Understanding images data#

To get the image file names, we have to use the database dump or the API. All images information are stored in the images field.

Eg. For product 3168930010883, we have (trimmed the data):

    {
      "1": {
        "sizes": {
          "full": {
            "w": 850,
            "h": 1200
          },
          "100": {
            "h": 100,
            "w": 71
          },
          "400": {
            "h": 400,
            "w": 283
          }
        },
        "uploader": "kiliweb",
        "uploaded_t": "1527184614"
      },
      "front_fr": {
        "x1": null,
        "angle": null,
        "y2": null,
        "white_magic": "0",
        "imgid": "1",
        "rev": "4",
        "sizes": {
          "200": {
            "w": 142,
            "h": 200
          },
          "full": {
            "w": 850,
            "h": 1200
          },
          "400": {
            "h": 400,
            "w": 283
          },
          "100": {
            "w": 71,
            "h": 100
          }
        },
        "y1": null,
        "normalize": "0",
        "geometry": "0x0-0-0",
        "x2": null
      }
    }

The keys of the map are the keys of the images. These keys can be:

  • digits: the image is the raw image sent by the contributor (full resolution).
  • selected images: * front_{lang} correspond to the front product image in language with code lang * ingredients_{lang} correspond to the ingredients image in language with code lang * nutrition_{lang} is the same but for nutrition data * packaging_{lang} for packaging logos

    lang is a 2-letter ISO 639-1 language code (fr, en, es, …).

Each image is available in different resolutions: 100, 200, 400 or full, each corresponding to image height (full means not resized). The available resolutions can be found in the sizes subfield.

Filename for a raw image#

For a raw image (the one under a numeric key in images field), filename is very easy to compute:

  • just take the image digit + .jpg for full resolution
  • image digit + . + resolution + .jpg for a lower resolution

For our example above, the filename for image "1"
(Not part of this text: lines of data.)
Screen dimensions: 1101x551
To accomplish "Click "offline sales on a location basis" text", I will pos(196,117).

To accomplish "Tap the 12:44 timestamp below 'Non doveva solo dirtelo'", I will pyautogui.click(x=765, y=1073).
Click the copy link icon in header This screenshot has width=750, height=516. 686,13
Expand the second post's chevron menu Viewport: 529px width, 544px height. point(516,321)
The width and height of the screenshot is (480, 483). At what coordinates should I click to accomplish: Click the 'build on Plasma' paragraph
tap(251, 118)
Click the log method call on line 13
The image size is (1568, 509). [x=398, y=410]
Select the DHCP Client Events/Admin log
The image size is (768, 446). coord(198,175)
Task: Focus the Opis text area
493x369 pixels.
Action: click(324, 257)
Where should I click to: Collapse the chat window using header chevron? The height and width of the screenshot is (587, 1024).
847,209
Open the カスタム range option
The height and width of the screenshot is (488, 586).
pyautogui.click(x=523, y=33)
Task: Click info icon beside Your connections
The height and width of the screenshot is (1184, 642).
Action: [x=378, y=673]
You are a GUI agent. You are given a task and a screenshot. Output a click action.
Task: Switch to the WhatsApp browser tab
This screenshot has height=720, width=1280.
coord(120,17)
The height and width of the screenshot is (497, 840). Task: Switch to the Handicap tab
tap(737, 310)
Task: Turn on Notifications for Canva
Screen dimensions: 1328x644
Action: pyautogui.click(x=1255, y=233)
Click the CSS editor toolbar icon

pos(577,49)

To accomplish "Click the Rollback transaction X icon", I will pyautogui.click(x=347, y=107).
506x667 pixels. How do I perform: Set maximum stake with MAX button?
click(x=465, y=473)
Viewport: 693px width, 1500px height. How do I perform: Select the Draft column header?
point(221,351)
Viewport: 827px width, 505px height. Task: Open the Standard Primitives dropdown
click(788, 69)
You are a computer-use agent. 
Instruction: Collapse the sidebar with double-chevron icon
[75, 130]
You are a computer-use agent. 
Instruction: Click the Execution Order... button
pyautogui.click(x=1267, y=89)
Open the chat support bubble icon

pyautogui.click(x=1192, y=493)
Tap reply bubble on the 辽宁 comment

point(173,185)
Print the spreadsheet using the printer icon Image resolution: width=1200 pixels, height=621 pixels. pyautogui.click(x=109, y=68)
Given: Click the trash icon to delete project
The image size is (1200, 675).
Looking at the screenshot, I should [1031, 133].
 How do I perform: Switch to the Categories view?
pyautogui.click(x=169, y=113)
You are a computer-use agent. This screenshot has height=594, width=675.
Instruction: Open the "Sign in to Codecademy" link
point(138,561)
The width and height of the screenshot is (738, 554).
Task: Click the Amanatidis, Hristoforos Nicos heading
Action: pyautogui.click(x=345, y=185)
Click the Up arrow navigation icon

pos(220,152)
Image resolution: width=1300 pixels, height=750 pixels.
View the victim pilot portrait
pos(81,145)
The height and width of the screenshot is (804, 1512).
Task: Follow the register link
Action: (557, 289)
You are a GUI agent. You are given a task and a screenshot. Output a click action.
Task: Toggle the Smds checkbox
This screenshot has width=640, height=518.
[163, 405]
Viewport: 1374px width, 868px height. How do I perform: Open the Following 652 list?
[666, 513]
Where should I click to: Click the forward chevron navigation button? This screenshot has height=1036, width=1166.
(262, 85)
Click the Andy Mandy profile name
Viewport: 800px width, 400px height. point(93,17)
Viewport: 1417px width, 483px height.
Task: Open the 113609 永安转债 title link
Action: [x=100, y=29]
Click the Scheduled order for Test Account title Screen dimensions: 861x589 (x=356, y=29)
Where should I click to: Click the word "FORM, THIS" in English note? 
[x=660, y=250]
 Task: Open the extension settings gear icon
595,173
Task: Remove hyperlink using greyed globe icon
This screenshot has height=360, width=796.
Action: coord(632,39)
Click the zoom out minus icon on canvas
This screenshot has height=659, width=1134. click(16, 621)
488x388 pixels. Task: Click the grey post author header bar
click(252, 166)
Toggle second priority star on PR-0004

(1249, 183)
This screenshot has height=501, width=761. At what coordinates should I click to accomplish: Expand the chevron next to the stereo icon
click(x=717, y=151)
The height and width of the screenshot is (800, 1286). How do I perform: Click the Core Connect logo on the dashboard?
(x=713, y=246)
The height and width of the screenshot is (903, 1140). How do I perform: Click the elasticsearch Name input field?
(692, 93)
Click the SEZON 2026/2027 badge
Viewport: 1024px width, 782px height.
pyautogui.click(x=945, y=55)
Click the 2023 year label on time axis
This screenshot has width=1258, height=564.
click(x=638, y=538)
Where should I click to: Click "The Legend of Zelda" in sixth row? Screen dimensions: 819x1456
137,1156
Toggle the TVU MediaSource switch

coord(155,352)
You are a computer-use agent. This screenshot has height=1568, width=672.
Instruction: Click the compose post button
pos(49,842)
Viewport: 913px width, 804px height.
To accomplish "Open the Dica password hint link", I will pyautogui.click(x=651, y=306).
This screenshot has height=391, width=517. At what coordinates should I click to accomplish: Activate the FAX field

  • in resolution 400px is 1.400.jpg
  • in full resolution, it is 1.jpg

So, adding the folder part, the final url for our example is:

  • https://images.openfoodfacts.org/images/products/316/893/001/0883/1.jpg for the full image
  • https://images.openfoodfacts.org/images/products/316/893/001/0883/1.400.jpg for the 400px version

Filename for a selected image#

In the structure, selected images have additional fields:

  • rev (as revision) indicates the revision number of the image to use (each time a new image is selected, cropped or rotated, a new image with an incremented rev is generated).
  • imgid, the image ID of the raw image used to generate the selected image.
  • angle, x1, x2, y1, y2: rotation angle and cropping coordinates (it's to be able to regenerate the image from the raw image)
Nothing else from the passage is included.